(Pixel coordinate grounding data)
^^^^
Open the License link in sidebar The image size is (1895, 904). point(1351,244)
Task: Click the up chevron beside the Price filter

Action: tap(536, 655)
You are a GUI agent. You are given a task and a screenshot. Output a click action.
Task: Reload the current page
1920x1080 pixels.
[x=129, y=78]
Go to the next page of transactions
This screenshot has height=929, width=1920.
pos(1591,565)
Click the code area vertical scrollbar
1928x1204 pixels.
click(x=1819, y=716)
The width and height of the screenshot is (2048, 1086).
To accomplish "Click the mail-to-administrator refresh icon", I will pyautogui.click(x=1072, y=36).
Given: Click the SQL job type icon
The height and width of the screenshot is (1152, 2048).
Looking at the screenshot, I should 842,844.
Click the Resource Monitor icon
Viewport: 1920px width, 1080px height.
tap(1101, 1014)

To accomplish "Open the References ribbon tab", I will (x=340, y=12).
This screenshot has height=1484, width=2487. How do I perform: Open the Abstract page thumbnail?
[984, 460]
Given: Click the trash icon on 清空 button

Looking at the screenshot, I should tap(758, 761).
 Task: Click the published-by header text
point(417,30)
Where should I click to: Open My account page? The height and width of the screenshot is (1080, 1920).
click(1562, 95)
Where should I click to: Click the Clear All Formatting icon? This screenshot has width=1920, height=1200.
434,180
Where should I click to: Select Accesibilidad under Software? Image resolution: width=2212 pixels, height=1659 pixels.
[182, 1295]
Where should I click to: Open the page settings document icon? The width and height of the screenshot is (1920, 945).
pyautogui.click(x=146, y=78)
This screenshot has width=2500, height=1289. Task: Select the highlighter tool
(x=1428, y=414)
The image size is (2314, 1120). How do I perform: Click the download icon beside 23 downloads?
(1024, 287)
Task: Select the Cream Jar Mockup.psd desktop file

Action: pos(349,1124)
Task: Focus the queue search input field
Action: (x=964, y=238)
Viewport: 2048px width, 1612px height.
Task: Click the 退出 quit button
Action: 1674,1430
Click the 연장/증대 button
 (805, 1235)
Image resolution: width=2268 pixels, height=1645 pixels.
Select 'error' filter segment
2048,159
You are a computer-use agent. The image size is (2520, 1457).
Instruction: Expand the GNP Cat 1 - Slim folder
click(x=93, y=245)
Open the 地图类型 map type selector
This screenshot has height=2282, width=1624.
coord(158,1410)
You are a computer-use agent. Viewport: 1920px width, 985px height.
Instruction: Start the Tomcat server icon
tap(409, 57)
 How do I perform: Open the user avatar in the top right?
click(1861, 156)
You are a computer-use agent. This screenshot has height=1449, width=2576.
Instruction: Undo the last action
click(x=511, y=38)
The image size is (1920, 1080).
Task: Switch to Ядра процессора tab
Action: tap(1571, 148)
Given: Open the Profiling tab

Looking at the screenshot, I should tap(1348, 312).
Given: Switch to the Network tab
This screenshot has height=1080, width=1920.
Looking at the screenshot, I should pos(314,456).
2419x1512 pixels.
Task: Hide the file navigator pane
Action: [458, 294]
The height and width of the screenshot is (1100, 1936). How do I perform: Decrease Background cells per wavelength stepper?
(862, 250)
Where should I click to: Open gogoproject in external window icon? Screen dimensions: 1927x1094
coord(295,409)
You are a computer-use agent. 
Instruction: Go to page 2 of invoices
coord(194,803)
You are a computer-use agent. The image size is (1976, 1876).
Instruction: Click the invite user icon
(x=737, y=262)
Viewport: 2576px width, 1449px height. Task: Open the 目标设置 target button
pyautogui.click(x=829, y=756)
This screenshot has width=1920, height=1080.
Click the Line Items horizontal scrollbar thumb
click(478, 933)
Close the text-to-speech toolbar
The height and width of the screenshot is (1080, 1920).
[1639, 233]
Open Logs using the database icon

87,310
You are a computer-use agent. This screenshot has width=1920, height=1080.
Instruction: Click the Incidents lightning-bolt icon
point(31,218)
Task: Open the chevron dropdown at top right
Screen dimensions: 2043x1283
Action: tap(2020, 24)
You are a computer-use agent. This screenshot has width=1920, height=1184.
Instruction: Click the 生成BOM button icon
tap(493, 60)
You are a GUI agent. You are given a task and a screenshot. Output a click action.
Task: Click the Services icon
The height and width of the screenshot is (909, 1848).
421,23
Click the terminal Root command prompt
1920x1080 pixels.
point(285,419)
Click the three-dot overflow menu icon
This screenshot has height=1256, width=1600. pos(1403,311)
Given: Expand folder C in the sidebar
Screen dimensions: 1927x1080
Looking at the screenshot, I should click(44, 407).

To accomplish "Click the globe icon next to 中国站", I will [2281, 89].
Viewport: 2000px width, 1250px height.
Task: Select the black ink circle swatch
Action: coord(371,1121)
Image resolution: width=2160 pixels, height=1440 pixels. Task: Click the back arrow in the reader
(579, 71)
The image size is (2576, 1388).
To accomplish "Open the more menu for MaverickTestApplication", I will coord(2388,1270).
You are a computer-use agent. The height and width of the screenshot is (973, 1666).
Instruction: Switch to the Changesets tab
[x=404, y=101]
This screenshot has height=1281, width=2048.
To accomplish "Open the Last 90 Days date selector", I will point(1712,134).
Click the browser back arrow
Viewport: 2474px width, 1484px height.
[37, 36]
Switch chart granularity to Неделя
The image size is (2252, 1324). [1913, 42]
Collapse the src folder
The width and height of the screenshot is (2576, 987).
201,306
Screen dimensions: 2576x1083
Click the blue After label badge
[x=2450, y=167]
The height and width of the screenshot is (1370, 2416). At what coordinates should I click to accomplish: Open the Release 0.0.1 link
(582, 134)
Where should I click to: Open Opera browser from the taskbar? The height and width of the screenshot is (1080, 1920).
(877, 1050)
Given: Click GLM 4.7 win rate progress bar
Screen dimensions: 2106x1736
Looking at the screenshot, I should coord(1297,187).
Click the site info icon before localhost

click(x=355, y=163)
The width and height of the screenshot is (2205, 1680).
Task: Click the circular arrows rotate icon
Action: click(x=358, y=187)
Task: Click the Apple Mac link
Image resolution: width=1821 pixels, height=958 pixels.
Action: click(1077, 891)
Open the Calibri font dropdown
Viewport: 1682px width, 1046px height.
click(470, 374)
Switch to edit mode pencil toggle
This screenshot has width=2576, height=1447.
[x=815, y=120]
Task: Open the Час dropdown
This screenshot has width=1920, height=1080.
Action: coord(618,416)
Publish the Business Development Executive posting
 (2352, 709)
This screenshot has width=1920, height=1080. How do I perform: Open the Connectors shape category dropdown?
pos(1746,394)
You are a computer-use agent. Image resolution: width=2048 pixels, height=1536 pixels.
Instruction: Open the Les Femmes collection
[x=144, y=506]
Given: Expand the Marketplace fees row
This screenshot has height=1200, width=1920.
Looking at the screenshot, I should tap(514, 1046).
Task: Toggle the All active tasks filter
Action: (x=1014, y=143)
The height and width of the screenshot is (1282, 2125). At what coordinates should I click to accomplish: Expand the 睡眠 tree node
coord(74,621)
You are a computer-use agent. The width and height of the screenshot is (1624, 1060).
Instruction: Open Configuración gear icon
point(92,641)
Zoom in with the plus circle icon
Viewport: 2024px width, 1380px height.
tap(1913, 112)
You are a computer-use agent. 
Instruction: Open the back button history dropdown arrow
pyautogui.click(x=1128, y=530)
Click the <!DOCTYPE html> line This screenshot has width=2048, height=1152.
^^^^
# What is expected
Starting with the first entry and ending with the last, give all of them again unchanged.

# Answer section
Open the License link in sidebar The image size is (1895, 904). point(1351,244)
Task: Click the up chevron beside the Price filter

Action: tap(536, 655)
You are a GUI agent. You are given a task and a screenshot. Output a click action.
Task: Reload the current page
1920x1080 pixels.
[x=129, y=78]
Go to the next page of transactions
This screenshot has height=929, width=1920.
pos(1591,565)
Click the code area vertical scrollbar
1928x1204 pixels.
click(x=1819, y=716)
The width and height of the screenshot is (2048, 1086).
To accomplish "Click the mail-to-administrator refresh icon", I will pyautogui.click(x=1072, y=36).
Given: Click the SQL job type icon
The height and width of the screenshot is (1152, 2048).
Looking at the screenshot, I should 842,844.
Click the Resource Monitor icon
Viewport: 1920px width, 1080px height.
tap(1101, 1014)

To accomplish "Open the References ribbon tab", I will (x=340, y=12).
This screenshot has height=1484, width=2487. How do I perform: Open the Abstract page thumbnail?
[984, 460]
Given: Click the trash icon on 清空 button

Looking at the screenshot, I should tap(758, 761).
 Task: Click the published-by header text
point(417,30)
Where should I click to: Open My account page? The height and width of the screenshot is (1080, 1920).
click(1562, 95)
Where should I click to: Click the Clear All Formatting icon? This screenshot has width=1920, height=1200.
434,180
Where should I click to: Select Accesibilidad under Software? Image resolution: width=2212 pixels, height=1659 pixels.
[182, 1295]
Where should I click to: Open the page settings document icon? The width and height of the screenshot is (1920, 945).
pyautogui.click(x=146, y=78)
This screenshot has width=2500, height=1289. Task: Select the highlighter tool
(x=1428, y=414)
The image size is (2314, 1120). How do I perform: Click the download icon beside 23 downloads?
(1024, 287)
Task: Select the Cream Jar Mockup.psd desktop file

Action: pos(349,1124)
Task: Focus the queue search input field
Action: (x=964, y=238)
Viewport: 2048px width, 1612px height.
Task: Click the 退出 quit button
Action: 1674,1430
Click the 연장/증대 button
 (805, 1235)
Image resolution: width=2268 pixels, height=1645 pixels.
Select 'error' filter segment
2048,159
You are a computer-use agent. The image size is (2520, 1457).
Instruction: Expand the GNP Cat 1 - Slim folder
click(x=93, y=245)
Open the 地图类型 map type selector
This screenshot has height=2282, width=1624.
coord(158,1410)
You are a computer-use agent. Viewport: 1920px width, 985px height.
Instruction: Start the Tomcat server icon
tap(409, 57)
 How do I perform: Open the user avatar in the top right?
click(1861, 156)
You are a computer-use agent. This screenshot has height=1449, width=2576.
Instruction: Undo the last action
click(x=511, y=38)
The image size is (1920, 1080).
Task: Switch to Ядра процессора tab
Action: tap(1571, 148)
Given: Open the Profiling tab

Looking at the screenshot, I should tap(1348, 312).
Given: Switch to the Network tab
This screenshot has height=1080, width=1920.
Looking at the screenshot, I should pos(314,456).
2419x1512 pixels.
Task: Hide the file navigator pane
Action: [458, 294]
The height and width of the screenshot is (1100, 1936). How do I perform: Decrease Background cells per wavelength stepper?
(862, 250)
Where should I click to: Open gogoproject in external window icon? Screen dimensions: 1927x1094
coord(295,409)
You are a computer-use agent. 
Instruction: Go to page 2 of invoices
coord(194,803)
You are a computer-use agent. The image size is (1976, 1876).
Instruction: Click the invite user icon
(x=737, y=262)
Viewport: 2576px width, 1449px height. Task: Open the 目标设置 target button
pyautogui.click(x=829, y=756)
This screenshot has width=1920, height=1080.
Click the Line Items horizontal scrollbar thumb
click(478, 933)
Close the text-to-speech toolbar
The height and width of the screenshot is (1080, 1920).
[1639, 233]
Open Logs using the database icon

87,310
You are a computer-use agent. This screenshot has width=1920, height=1080.
Instruction: Click the Incidents lightning-bolt icon
point(31,218)
Task: Open the chevron dropdown at top right
Screen dimensions: 2043x1283
Action: tap(2020, 24)
You are a computer-use agent. This screenshot has width=1920, height=1184.
Instruction: Click the 生成BOM button icon
tap(493, 60)
You are a GUI agent. You are given a task and a screenshot. Output a click action.
Task: Click the Services icon
The height and width of the screenshot is (909, 1848).
421,23
Click the terminal Root command prompt
1920x1080 pixels.
point(285,419)
Click the three-dot overflow menu icon
This screenshot has height=1256, width=1600. pos(1403,311)
Given: Expand folder C in the sidebar
Screen dimensions: 1927x1080
Looking at the screenshot, I should click(44, 407).

To accomplish "Click the globe icon next to 中国站", I will [2281, 89].
Viewport: 2000px width, 1250px height.
Task: Select the black ink circle swatch
Action: coord(371,1121)
Image resolution: width=2160 pixels, height=1440 pixels. Task: Click the back arrow in the reader
(579, 71)
The image size is (2576, 1388).
To accomplish "Open the more menu for MaverickTestApplication", I will coord(2388,1270).
You are a computer-use agent. The height and width of the screenshot is (973, 1666).
Instruction: Switch to the Changesets tab
[x=404, y=101]
This screenshot has height=1281, width=2048.
To accomplish "Open the Last 90 Days date selector", I will point(1712,134).
Click the browser back arrow
Viewport: 2474px width, 1484px height.
[37, 36]
Switch chart granularity to Неделя
The image size is (2252, 1324). [1913, 42]
Collapse the src folder
The width and height of the screenshot is (2576, 987).
201,306
Screen dimensions: 2576x1083
Click the blue After label badge
[x=2450, y=167]
The height and width of the screenshot is (1370, 2416). At what coordinates should I click to accomplish: Open the Release 0.0.1 link
(582, 134)
Where should I click to: Open Opera browser from the taskbar? The height and width of the screenshot is (1080, 1920).
(877, 1050)
Given: Click GLM 4.7 win rate progress bar
Screen dimensions: 2106x1736
Looking at the screenshot, I should coord(1297,187).
Click the site info icon before localhost

click(x=355, y=163)
The width and height of the screenshot is (2205, 1680).
Task: Click the circular arrows rotate icon
Action: click(x=358, y=187)
Task: Click the Apple Mac link
Image resolution: width=1821 pixels, height=958 pixels.
Action: click(1077, 891)
Open the Calibri font dropdown
Viewport: 1682px width, 1046px height.
click(470, 374)
Switch to edit mode pencil toggle
This screenshot has width=2576, height=1447.
[x=815, y=120]
Task: Open the Час dropdown
This screenshot has width=1920, height=1080.
Action: coord(618,416)
Publish the Business Development Executive posting
 (2352, 709)
This screenshot has width=1920, height=1080. How do I perform: Open the Connectors shape category dropdown?
pos(1746,394)
You are a computer-use agent. Image resolution: width=2048 pixels, height=1536 pixels.
Instruction: Open the Les Femmes collection
[x=144, y=506]
Given: Expand the Marketplace fees row
This screenshot has height=1200, width=1920.
Looking at the screenshot, I should tap(514, 1046).
Task: Toggle the All active tasks filter
Action: (x=1014, y=143)
The height and width of the screenshot is (1282, 2125). At what coordinates should I click to accomplish: Expand the 睡眠 tree node
coord(74,621)
You are a computer-use agent. The width and height of the screenshot is (1624, 1060).
Instruction: Open Configuración gear icon
point(92,641)
Zoom in with the plus circle icon
Viewport: 2024px width, 1380px height.
tap(1913, 112)
You are a computer-use agent. 
Instruction: Open the back button history dropdown arrow
pyautogui.click(x=1128, y=530)
Click the <!DOCTYPE html> line This screenshot has width=2048, height=1152.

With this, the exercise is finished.